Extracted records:

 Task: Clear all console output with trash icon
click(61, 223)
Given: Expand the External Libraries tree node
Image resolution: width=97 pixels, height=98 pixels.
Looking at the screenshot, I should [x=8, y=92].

Work item: Return every line of the data unchanged.

Final answer:
 Task: Clear all console output with trash icon
click(61, 223)
Given: Expand the External Libraries tree node
Image resolution: width=97 pixels, height=98 pixels.
Looking at the screenshot, I should [x=8, y=92].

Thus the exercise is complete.